Matrigel-coated chambers were used to measure the effect of fisetin on cell invasion. The results demonstrated that invaded CNE1-LMP1 cells decreased dose-dependently following pretreatment with fisetin (Fig. 1A). Compared with the DMSO control, the number of invaded CNE1-LMP1 cells was decreased 5.6-fold following pretreatment with 50 μM fisetin (Fig. 1B). In order to detect the effect of fisetin on cell motility, we performed a transwell motility assay. A similar effect was observed for the motility assay. The number of CNE1-LMP1 cells that migrated through the bottom of the filter was significantly decreased following pretreatment with fisetin (Fig. 1C). Compared with the DMSO control, the number of migrated CNE1-LMP1 cells was decreased 3.1-fold following pretreatment with 50 μM fisetin (Fig. 1D). These results demonstrated that fisetin significantly inhibited the invasion and migration of CNE1-LMP1 cells. Compared with CNE1-LMP1 cells, CNE1 cells exhibited weaker migration and invasion ability. Fisetin did not affect the invasion ability of CNE1 cells at low concentrations, and only exhibited minor inhibition to the motility of CNE1 cells with a concentration of <50 μM (Fig. 1). These results suggest that fisetin is more potent in suppressing the invasion and migration of CNE1-LMP1 cells compared with CNE1 cells.

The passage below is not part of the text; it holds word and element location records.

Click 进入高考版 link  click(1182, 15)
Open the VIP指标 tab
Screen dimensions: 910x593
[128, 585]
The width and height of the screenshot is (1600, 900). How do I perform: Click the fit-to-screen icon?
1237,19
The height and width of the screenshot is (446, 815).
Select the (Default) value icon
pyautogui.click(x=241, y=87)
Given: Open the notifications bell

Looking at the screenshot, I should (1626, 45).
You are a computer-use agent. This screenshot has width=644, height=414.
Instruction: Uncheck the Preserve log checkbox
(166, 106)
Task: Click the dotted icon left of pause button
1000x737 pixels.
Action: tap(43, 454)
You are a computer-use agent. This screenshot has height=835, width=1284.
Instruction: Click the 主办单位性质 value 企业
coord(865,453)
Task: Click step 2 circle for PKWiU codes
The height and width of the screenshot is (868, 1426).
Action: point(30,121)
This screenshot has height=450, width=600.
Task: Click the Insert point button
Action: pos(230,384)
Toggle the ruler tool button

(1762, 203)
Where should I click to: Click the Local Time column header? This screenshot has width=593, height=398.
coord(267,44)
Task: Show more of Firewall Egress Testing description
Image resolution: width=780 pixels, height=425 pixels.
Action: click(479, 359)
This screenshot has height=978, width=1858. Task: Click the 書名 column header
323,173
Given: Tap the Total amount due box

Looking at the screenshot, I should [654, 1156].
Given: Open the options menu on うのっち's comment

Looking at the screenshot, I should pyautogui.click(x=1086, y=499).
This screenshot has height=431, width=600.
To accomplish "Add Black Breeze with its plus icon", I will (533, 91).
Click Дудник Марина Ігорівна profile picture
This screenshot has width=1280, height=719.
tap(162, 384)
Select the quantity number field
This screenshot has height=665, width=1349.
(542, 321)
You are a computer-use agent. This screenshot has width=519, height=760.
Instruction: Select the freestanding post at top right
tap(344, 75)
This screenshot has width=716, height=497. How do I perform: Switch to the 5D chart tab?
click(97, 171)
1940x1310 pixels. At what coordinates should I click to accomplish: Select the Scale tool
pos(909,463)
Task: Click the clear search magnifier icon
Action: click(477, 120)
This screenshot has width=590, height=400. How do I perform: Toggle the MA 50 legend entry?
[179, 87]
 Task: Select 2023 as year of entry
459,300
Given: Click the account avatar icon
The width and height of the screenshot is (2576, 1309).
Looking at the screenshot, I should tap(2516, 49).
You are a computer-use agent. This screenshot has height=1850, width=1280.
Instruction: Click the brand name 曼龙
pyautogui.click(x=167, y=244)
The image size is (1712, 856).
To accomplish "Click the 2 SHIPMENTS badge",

We examined the levels of epithelial and mesenchymal markers in CNE1-LMP1 and CNE1 cells. Western blot analysis and immunofluorescent staining revealed that compared with CNE1 cells, CNE1-LMP1 cells exhibited a weaker expression of the E-cadherin protein and a more marked expression of the vimentin protein (Figs. 2 and 3). It was demonstrated that LMP1 induced the EMT emergence of CNE1-LMP1 cells, but no EMT occurred in CNE1 cells. Western blot analysis showed that the expression of E-cadherin protein in CNE1-LMP1 cells increased following treatment with fisetin, whereas that of vimentin protein markedly decreased (Fig. 2). Immunofluorescent staining results also confirmed the marked expression of E-cadherin from cell membranes in addition to the weaker vimentin expression in the cytoplasm of CNE1-LMP1 cells treated with fisetin (Fig. 3). These results suggest that fisetin may reverse the molecular changes associated with EMT in CNE1-LMP1 cells.

Western blot analysis and immunofluorescent staining demonstrated that CNE1-LMP1 cells constitutively express Twist, but CNE1 cells exhibit little expression of Twist (Figs. 4 and 5). As shown by western blot analysis, fisetin dose-dependently inhibited the expression of Twist protein expression in CNE1-LMP1 cells, and the inhibitory effect was distinguished at a concentration of <50 μM (Fig. 4). Immunofluorescent staining verified the downregulation of Twist expression in CNE1-LMP1 cells following treatment with fisetin. This was most distinctive following treatment with 50 μM fisetin (Fig. 5).